Directive. Copy out the lines of the entries below without any changes, from the line containing "You are a GUI" through the last line of the entries.

··· Record extracts

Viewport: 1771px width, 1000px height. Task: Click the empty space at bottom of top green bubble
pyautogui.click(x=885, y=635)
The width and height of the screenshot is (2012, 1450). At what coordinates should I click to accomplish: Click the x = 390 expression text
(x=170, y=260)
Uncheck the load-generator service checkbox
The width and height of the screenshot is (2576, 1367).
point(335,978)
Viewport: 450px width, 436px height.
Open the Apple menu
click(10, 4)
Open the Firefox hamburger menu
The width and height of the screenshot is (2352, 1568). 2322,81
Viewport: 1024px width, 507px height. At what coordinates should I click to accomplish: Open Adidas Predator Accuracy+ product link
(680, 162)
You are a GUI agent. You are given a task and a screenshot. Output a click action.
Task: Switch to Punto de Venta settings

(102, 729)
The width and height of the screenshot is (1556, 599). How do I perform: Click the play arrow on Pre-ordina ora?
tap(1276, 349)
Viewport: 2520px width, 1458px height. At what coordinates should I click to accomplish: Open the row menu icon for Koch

······

Solution to this exercise.
You are a GUI agent. You are given a task and a screenshot. Output a click action.
Task: Switch to Punto de Venta settings

(102, 729)
The width and height of the screenshot is (1556, 599). How do I perform: Click the play arrow on Pre-ordina ora?
tap(1276, 349)
Viewport: 2520px width, 1458px height. At what coordinates should I click to accomplish: Open the row menu icon for Koch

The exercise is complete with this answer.